**Aim of the task**
Swap "computer-use agent" for "desktop automation agent" everywhere in the rows below, and write out every row again with nothing else changed.

[start of Supplied data]

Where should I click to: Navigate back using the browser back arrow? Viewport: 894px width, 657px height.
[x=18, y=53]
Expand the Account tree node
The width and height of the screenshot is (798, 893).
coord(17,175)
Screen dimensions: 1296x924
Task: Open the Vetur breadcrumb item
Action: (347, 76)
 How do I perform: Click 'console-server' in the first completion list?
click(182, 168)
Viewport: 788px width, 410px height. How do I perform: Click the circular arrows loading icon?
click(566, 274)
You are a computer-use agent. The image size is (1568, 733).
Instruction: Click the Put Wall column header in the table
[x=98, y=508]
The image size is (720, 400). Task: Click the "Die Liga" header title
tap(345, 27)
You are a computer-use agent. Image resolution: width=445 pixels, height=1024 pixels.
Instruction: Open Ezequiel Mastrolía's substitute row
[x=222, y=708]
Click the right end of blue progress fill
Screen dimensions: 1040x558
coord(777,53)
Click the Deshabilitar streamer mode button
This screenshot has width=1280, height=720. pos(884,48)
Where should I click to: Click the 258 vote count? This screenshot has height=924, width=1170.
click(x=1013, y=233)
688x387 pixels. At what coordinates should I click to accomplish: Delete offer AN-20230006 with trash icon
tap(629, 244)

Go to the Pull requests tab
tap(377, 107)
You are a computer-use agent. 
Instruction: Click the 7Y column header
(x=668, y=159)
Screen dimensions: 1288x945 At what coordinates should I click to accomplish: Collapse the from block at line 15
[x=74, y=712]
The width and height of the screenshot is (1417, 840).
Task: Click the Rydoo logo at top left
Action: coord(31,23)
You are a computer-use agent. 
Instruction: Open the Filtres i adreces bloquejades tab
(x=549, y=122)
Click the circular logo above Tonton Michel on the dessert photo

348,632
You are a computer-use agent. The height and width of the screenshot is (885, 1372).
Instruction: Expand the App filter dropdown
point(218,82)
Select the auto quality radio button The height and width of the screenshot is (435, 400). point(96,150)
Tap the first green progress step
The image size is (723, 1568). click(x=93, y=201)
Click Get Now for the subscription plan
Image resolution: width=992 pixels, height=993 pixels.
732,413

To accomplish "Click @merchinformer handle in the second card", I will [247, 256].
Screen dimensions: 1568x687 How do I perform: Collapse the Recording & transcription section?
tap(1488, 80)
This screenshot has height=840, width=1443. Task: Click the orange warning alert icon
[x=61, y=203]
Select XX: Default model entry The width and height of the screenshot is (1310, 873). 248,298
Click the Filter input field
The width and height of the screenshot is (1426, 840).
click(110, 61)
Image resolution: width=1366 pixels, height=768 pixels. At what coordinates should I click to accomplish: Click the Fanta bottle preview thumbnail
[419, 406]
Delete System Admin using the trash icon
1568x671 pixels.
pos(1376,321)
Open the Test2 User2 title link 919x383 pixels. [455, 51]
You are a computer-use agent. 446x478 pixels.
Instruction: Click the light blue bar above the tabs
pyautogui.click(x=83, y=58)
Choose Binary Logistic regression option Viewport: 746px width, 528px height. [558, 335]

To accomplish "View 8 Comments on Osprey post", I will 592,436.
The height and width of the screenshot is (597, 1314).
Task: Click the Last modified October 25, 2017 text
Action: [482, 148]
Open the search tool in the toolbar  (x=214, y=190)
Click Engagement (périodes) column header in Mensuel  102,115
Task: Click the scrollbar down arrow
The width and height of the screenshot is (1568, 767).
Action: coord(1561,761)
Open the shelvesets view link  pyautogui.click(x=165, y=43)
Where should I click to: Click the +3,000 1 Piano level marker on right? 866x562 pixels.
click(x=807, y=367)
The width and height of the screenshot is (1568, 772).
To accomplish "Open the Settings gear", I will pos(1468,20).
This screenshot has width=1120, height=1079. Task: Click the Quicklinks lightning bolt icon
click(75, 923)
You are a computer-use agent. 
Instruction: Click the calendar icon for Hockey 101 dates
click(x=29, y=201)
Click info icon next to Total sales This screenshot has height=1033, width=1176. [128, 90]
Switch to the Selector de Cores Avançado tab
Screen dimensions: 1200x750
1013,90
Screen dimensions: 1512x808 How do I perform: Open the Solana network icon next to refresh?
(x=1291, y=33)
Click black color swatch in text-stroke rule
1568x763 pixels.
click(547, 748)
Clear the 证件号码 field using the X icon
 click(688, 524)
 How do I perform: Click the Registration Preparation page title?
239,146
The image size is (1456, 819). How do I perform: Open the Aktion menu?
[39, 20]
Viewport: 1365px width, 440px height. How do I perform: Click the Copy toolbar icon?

[end of Supplied data]

**Answer to this problem**
Where should I click to: Navigate back using the browser back arrow? Viewport: 894px width, 657px height.
[x=18, y=53]
Expand the Account tree node
The width and height of the screenshot is (798, 893).
coord(17,175)
Screen dimensions: 1296x924
Task: Open the Vetur breadcrumb item
Action: (347, 76)
 How do I perform: Click 'console-server' in the first completion list?
click(182, 168)
Viewport: 788px width, 410px height. How do I perform: Click the circular arrows loading icon?
click(566, 274)
You are a desktop automation agent. The image size is (1568, 733).
Instruction: Click the Put Wall column header in the table
[x=98, y=508]
The image size is (720, 400). Task: Click the "Die Liga" header title
tap(345, 27)
You are a desktop automation agent. Image resolution: width=445 pixels, height=1024 pixels.
Instruction: Open Ezequiel Mastrolía's substitute row
[x=222, y=708]
Click the right end of blue progress fill
Screen dimensions: 1040x558
coord(777,53)
Click the Deshabilitar streamer mode button
This screenshot has width=1280, height=720. pos(884,48)
Where should I click to: Click the 258 vote count? This screenshot has height=924, width=1170.
click(x=1013, y=233)
688x387 pixels. At what coordinates should I click to accomplish: Delete offer AN-20230006 with trash icon
tap(629, 244)

Go to the Pull requests tab
tap(377, 107)
You are a desktop automation agent. 
Instruction: Click the 7Y column header
(x=668, y=159)
Screen dimensions: 1288x945 At what coordinates should I click to accomplish: Collapse the from block at line 15
[x=74, y=712]
The width and height of the screenshot is (1417, 840).
Task: Click the Rydoo logo at top left
Action: coord(31,23)
You are a desktop automation agent. 
Instruction: Open the Filtres i adreces bloquejades tab
(x=549, y=122)
Click the circular logo above Tonton Michel on the dessert photo

348,632
You are a desktop automation agent. The height and width of the screenshot is (885, 1372).
Instruction: Expand the App filter dropdown
point(218,82)
Select the auto quality radio button The height and width of the screenshot is (435, 400). point(96,150)
Tap the first green progress step
The image size is (723, 1568). click(x=93, y=201)
Click Get Now for the subscription plan
Image resolution: width=992 pixels, height=993 pixels.
732,413

To accomplish "Click @merchinformer handle in the second card", I will [247, 256].
Screen dimensions: 1568x687 How do I perform: Collapse the Recording & transcription section?
tap(1488, 80)
This screenshot has height=840, width=1443. Task: Click the orange warning alert icon
[x=61, y=203]
Select XX: Default model entry The width and height of the screenshot is (1310, 873). 248,298
Click the Filter input field
The width and height of the screenshot is (1426, 840).
click(110, 61)
Image resolution: width=1366 pixels, height=768 pixels. At what coordinates should I click to accomplish: Click the Fanta bottle preview thumbnail
[419, 406]
Delete System Admin using the trash icon
1568x671 pixels.
pos(1376,321)
Open the Test2 User2 title link 919x383 pixels. [455, 51]
You are a desktop automation agent. 446x478 pixels.
Instruction: Click the light blue bar above the tabs
pyautogui.click(x=83, y=58)
Choose Binary Logistic regression option Viewport: 746px width, 528px height. [558, 335]

To accomplish "View 8 Comments on Osprey post", I will 592,436.
The height and width of the screenshot is (597, 1314).
Task: Click the Last modified October 25, 2017 text
Action: [482, 148]
Open the search tool in the toolbar  (x=214, y=190)
Click Engagement (périodes) column header in Mensuel  102,115
Task: Click the scrollbar down arrow
The width and height of the screenshot is (1568, 767).
Action: coord(1561,761)
Open the shelvesets view link  pyautogui.click(x=165, y=43)
Where should I click to: Click the +3,000 1 Piano level marker on right? 866x562 pixels.
click(x=807, y=367)
The width and height of the screenshot is (1568, 772).
To accomplish "Open the Settings gear", I will pos(1468,20).
This screenshot has width=1120, height=1079. Task: Click the Quicklinks lightning bolt icon
click(75, 923)
You are a desktop automation agent. 
Instruction: Click the calendar icon for Hockey 101 dates
click(x=29, y=201)
Click info icon next to Total sales This screenshot has height=1033, width=1176. [128, 90]
Switch to the Selector de Cores Avançado tab
Screen dimensions: 1200x750
1013,90
Screen dimensions: 1512x808 How do I perform: Open the Solana network icon next to refresh?
(x=1291, y=33)
Click black color swatch in text-stroke rule
1568x763 pixels.
click(547, 748)
Clear the 证件号码 field using the X icon
 click(688, 524)
 How do I perform: Click the Registration Preparation page title?
239,146
The image size is (1456, 819). How do I perform: Open the Aktion menu?
[39, 20]
Viewport: 1365px width, 440px height. How do I perform: Click the Copy toolbar icon?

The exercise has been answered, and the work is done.